Henderson went on to graduate and launch a distinguished career in public health, last year winning the Ely S. Parker Award, the highest honor bestowed by the American Indian Science and Engineering Society. The award was in recognition of her work as vice president of the Black Hills Center for American Indian Health in South Dakota, which she runs with her husband Paul Henderson, MD.

Henderson told her story Monday, September 17, during an hour-plus discussion with Yale University President Peter Salovey at the Yale Center for British Art. The event was the latest in the President’s Women of Yale Series, talks between Salovey and prominent female graduates. The series, Salovey said, is timed to lead into the 50th anniversary of Yale College’s admittance of women next year.

In addition to her time at Yale, Henderson also touched on her childhood and her career choices, traditional Indian healers and the need for more American Indian faculty at the medical school.

Throughout the talk, Henderson placed a special emphasis on importance of cultural sensitivity and historical knowledge in American Indian medical care and public health programs. Doctors, for example, need to understand the important role of traditional healers in Indian culture and incorporate them in treatment, where appropriate, she said.  Henderson knows of what she speaks. Her grandfather was a traditional healer; watching him led her to adopt a holistic approach to medicine and keep an open mind about alternative treatments, she said.

As medical school wound down, Henderson, who had previously earned a degree from the Yale School of Public Health, decided to forgo residency and return to Indian Country to focus on public health. Her husband, a member of Lakota Sioux tribe, was founding a public health non-profit in his native South Dakota and she signed on.

“I really wanted to do something that would bring passion to my life,” Henderson said.

She got her wish. The center, which serves the northern plains tribes, has been a big success, and she loves helping the native community, Henderson said.

Her career path prompted Salovey to ask her advice for American Indian students, who constitute about 3 percent of Yale’s enrollment, on whether to go home or not after graduation. Her answer: Look to your tribal experience. Drawing on personal experience, she said that her inspiration derived from events 150 years ago, when the U.S. government allowed the Navajo to settle on its current reservation.

“Everything I do now is to respect that,” she said. “They made a huge sacrifice. Do things that honor them, whether it’s a career focused on British art or going back to the reservation and being a school teacher.”

Henderson said she focused on smoking cessation at the suggestion of a colleague. Skeptical at first, she soon realized the depth of the problem.
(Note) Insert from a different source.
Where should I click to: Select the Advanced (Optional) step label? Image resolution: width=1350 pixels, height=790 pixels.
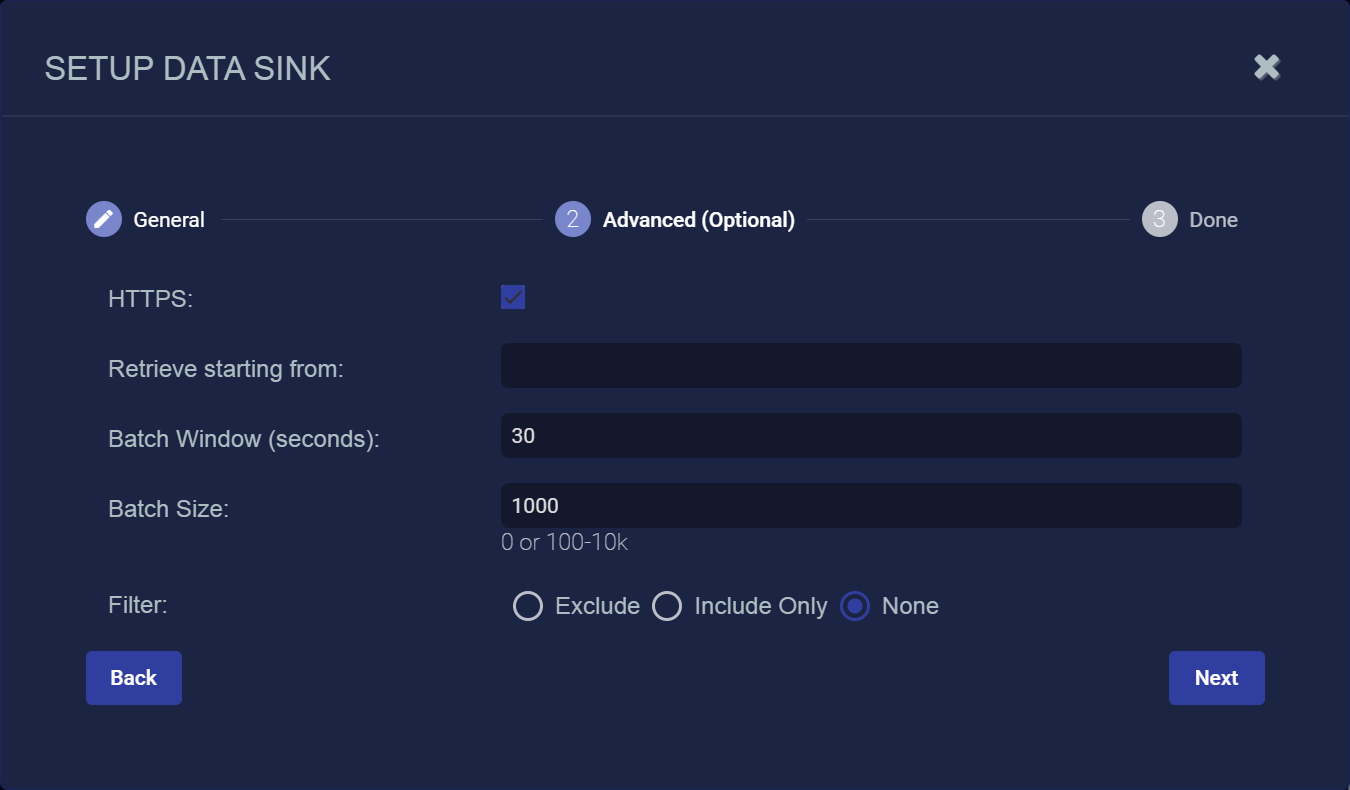point(698,220)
American Indians smoke at rates significantly higher than the general population, with cessation and prevention efforts 20 to 30 years behind the rest of the country, she said. She attributes that to a variety of factors, including the use of tobacco in religious ceremonies, the targeting of Indians by the tobacco industry, and tribal sovereignty, which allows each tribe to make its own laws on tobacco use.

Recently, Henderson said she has become interested in suicide prevention as American Indians in her region have one of the world’s highest rates. She is still in the initial stages of understanding why, although poverty likely plays a role.

 “There’s been very little work done in this area,” she said. “In 10 years when I’m sitting here, I can tell you all about it.”

Yale has made great strides in welcoming American Indians, Henderson said, but the university needs to do more, especially hire more native faculty at the medical school.

“You and I have a lot of work to do,” she told Salovey.